FDA Calls It! Seattle Genetics' Adcetris is a Breakthrough for Lymphoma

November 10, 2016
By Alex Keown, BioSpace.com Breaking News Staff

BOTHELL, Wash. – Seattle Genetics ’ Adcetris could see expanded use soon following the U.S. Food and Drug Administration granting the drug Breakthrough Therapy Designation for the expanded treatment of lymphoma patients.

The FDA’s designation will provide a pathway for Adcetris to be used for the treatment of patients with CD30-expressing mycosis fungoides (MF) and primary cutaneous anaplastic large cell lymphoma (pcALCL) who require systemic therapy and have received one prior systemic therapy. MF and pcALCL are the most common subtypes of cutaneous T-cell lymphoma (CTCL), accounting for more than 75 percent of the disease, Seattle Genetics said this morning. The Breakthrough Therapy Designation, based on clinical evidence, is intended to expedite the review of promising drug treatments for serious medical issues. The company said it plans to submit its Biologics License Application to the FDA in the first half of 2017.

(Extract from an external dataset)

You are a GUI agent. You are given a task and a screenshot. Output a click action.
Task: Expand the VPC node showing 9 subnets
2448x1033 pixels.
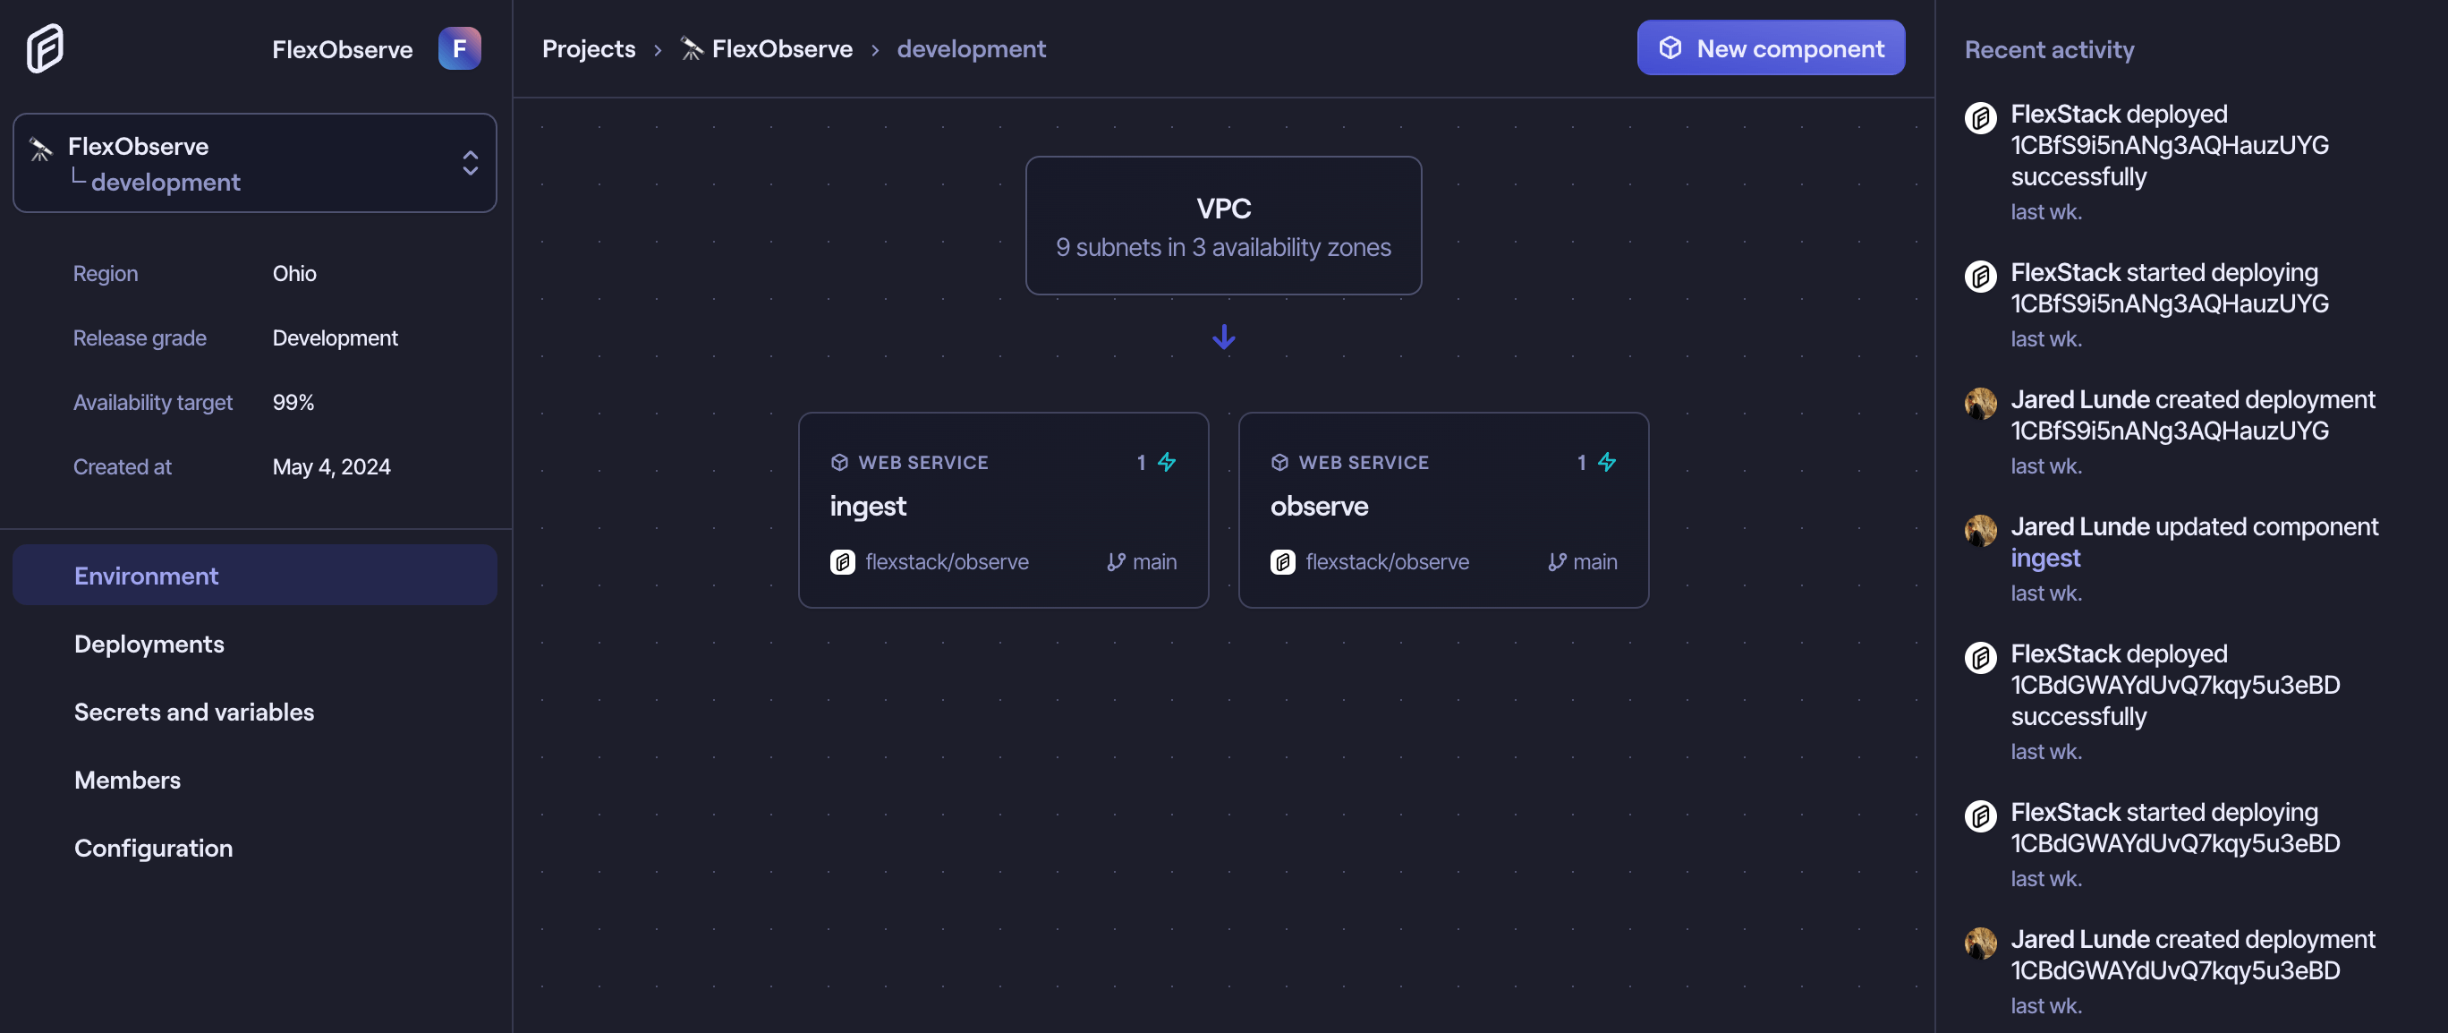point(1223,225)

“The decision by the FDA to grant Adcetris Breakthrough Therapy Designation further reinforces our belief that Adcetris represents a meaningful advance in the treatment of CD30-expressing CTCL,” Clay Siegall, president and chief executive officer of Seattle Genetics, said in a statement. “The Breakthrough Therapy Designation supports our goal to expedite the review and approval process to make ADCETRIS available to patients in this setting who may benefit.”

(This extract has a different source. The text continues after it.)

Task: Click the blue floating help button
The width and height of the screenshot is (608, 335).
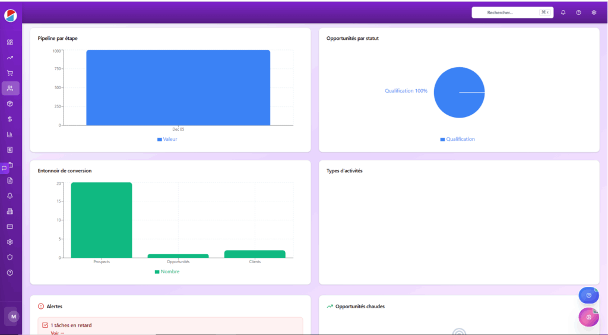Action: (588, 295)
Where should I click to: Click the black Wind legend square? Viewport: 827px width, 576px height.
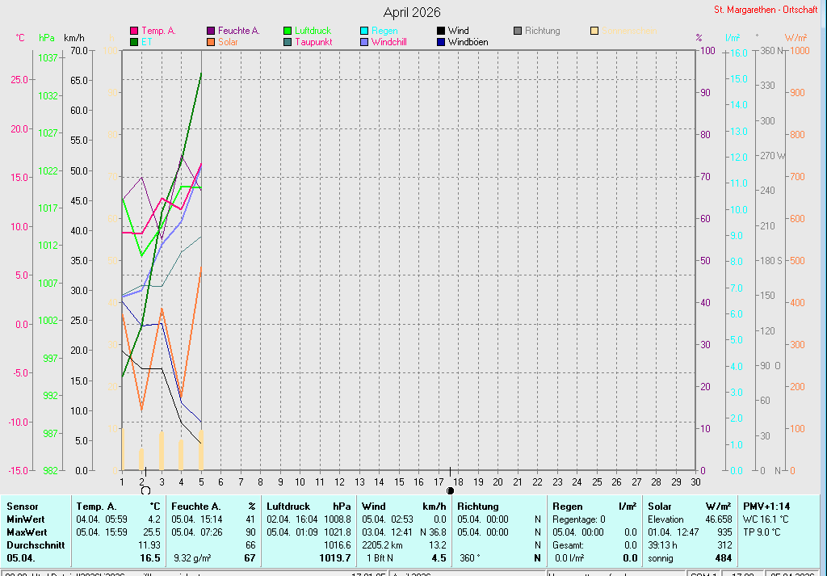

Adcetris is an antibody-drug conjugate directed to CD30 which is expressed on skin lesions in approximately 50 percent of patients with CTCL. Adcetris is currently not approved for the treatment of CTCL. However, the drug has been approved for classical Hodgkin lymphoma after failure of autologous hematopoietic stem cell transplantation, for the treatment of classical Hodgkin lymphoma patients at high risk of relapse or progression, and accelerated approval in patients with systemic anaplastic large cell lymphoma (sALCL) after failure of at least one prior multi-agent chemotherapy regimen.

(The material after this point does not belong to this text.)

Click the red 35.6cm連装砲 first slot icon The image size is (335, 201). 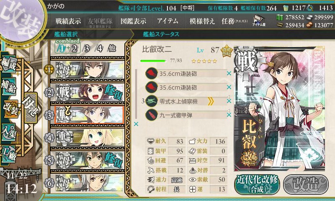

In August, Seattle Genetics, which is developing Adcetris with Japan-based Takeda, announced that its Phase III Adcetris trial of patients with cutaneous T-cell lymphoma (CTCL), met its primary endpoint, which showed highly statistically significant improvement in the rate of objective response that lasted at least four months. Additional trial data will be presented at the upcoming American Society of Hematology (ASH) annual meeting next month in San Diego.

Adcetris received orphan drug designation from the FDA for the treatment of MF, which is the most common type of CTCL. Adcetris also received orphan drug designation from the European Commission for CTCL, including subtypes pcALCL and MF. The drug is being evaluated in more than 70 ongoing clinical trials. In 2015, Adcetris brought in $226 million for Seattle Genetics.

Despite the good news for Adcetris, shares of Seattle Genetics are down more than 4 percent this morning, hitting a low of $64.80, down from the opening price of $69.50.